# [Work request]
Find the word "Task" in the data. Return every line where it appears.

# [Provided records]
——

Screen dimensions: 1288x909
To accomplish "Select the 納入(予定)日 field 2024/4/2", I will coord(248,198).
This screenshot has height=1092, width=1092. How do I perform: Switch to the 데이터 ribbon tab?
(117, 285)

——

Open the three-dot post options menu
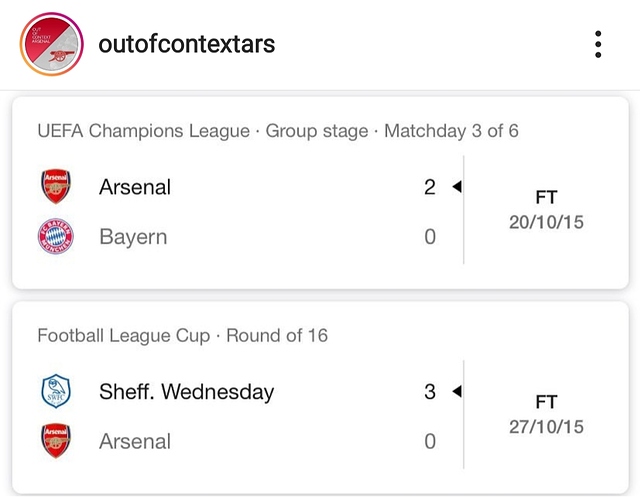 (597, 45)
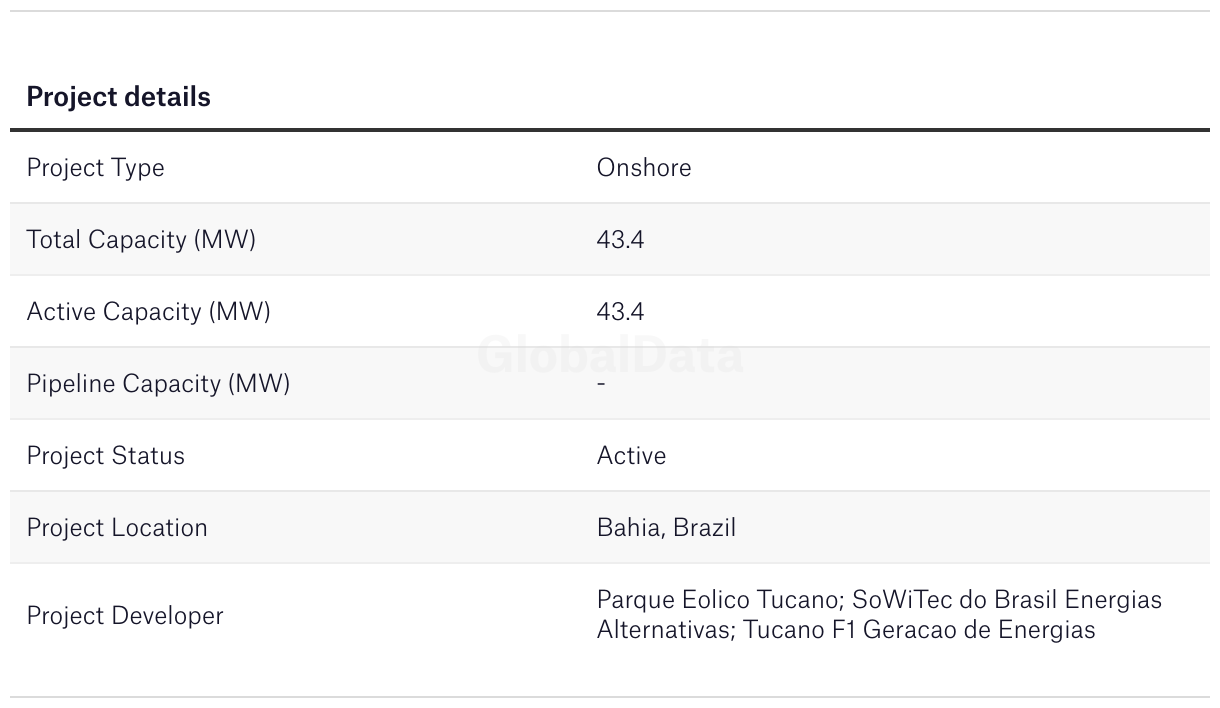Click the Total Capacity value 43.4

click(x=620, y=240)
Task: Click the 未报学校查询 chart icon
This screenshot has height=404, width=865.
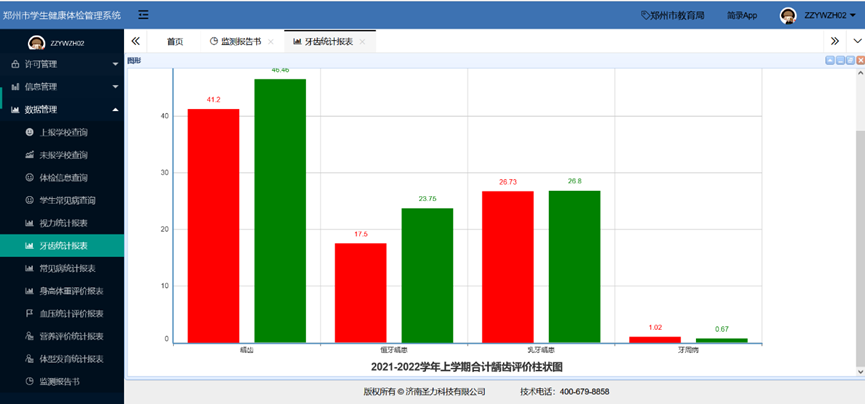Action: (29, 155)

——

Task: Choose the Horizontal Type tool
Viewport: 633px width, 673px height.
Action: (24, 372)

——

# [Response area]
Task: Click the 未报学校查询 chart icon
Task: Choose the Horizontal Type tool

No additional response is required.